───── Data for this task ─────
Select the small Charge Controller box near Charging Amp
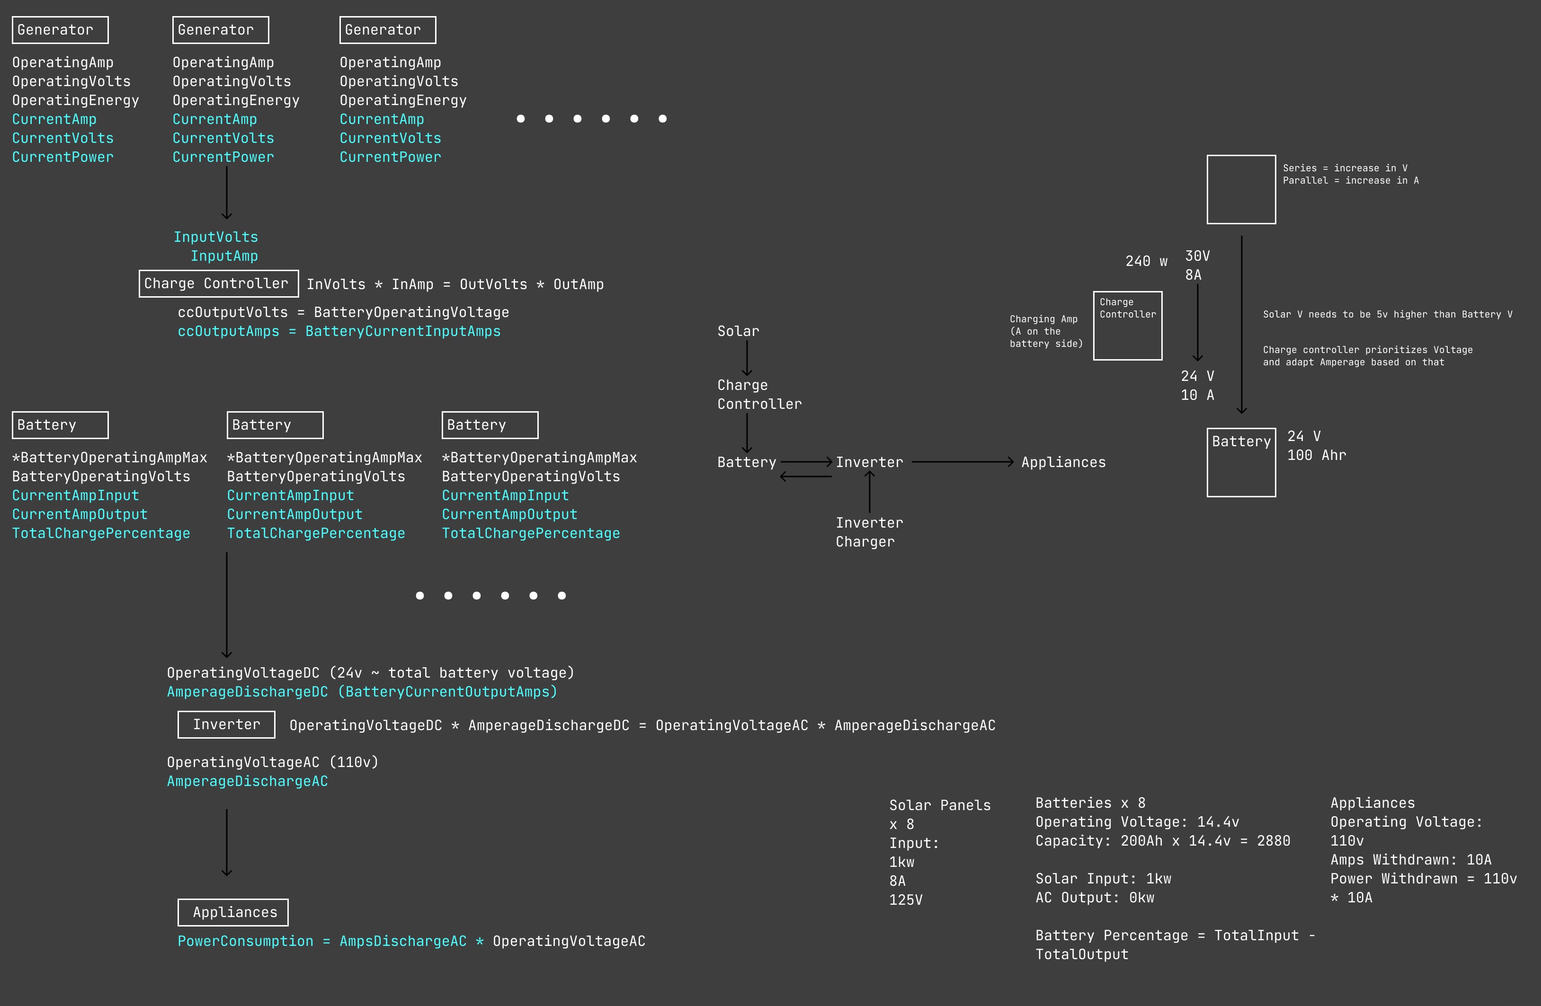This screenshot has height=1006, width=1541. [1127, 326]
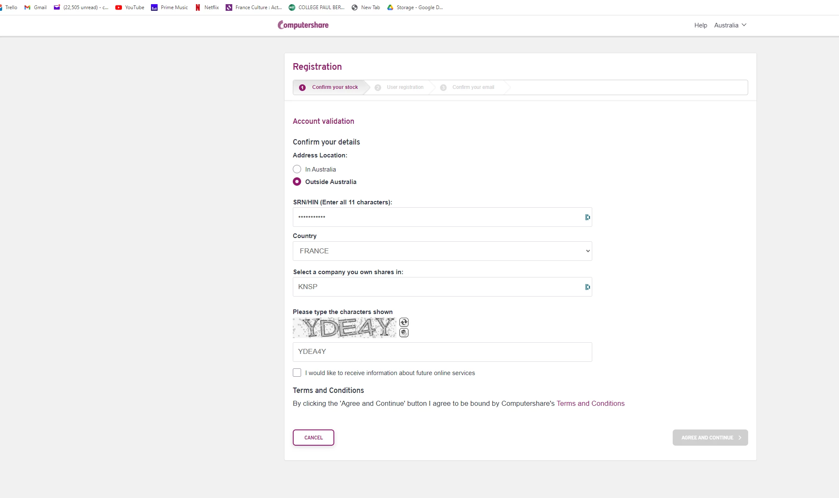This screenshot has width=839, height=498.
Task: Open the Netflix bookmark
Action: tap(207, 7)
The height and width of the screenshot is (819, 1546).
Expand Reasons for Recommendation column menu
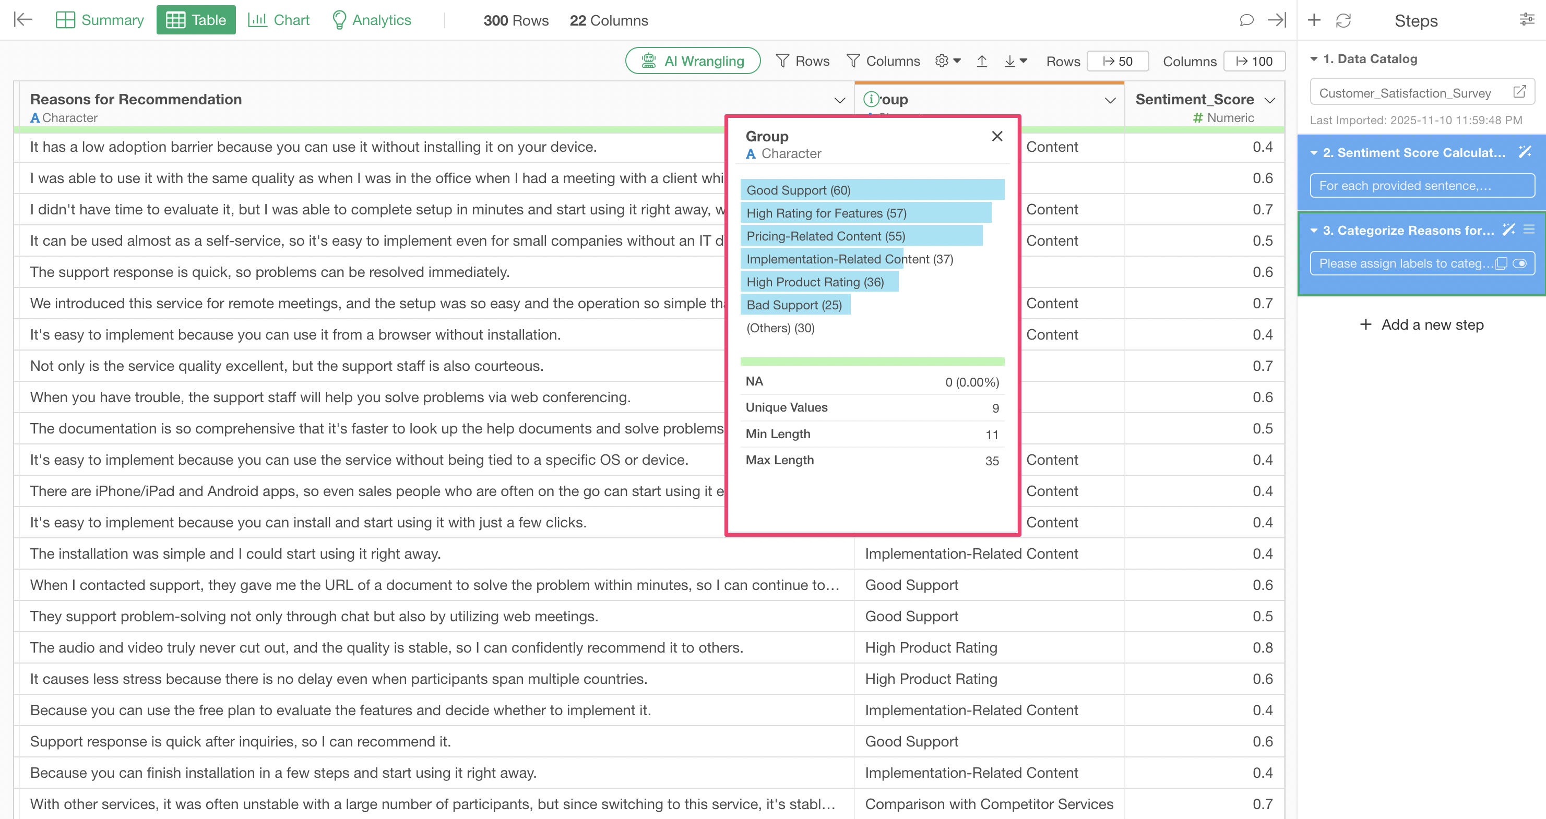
─────
- What you should do -
The data should be printed again unchanged; leave its pictures out.

- Exercise response -
Select the small Charge Controller box near Charging Amp
This screenshot has height=1006, width=1541. [1127, 326]
This screenshot has width=839, height=498.
Task: Open the Netflix bookmark
Action: tap(207, 7)
The height and width of the screenshot is (819, 1546).
Expand Reasons for Recommendation column menu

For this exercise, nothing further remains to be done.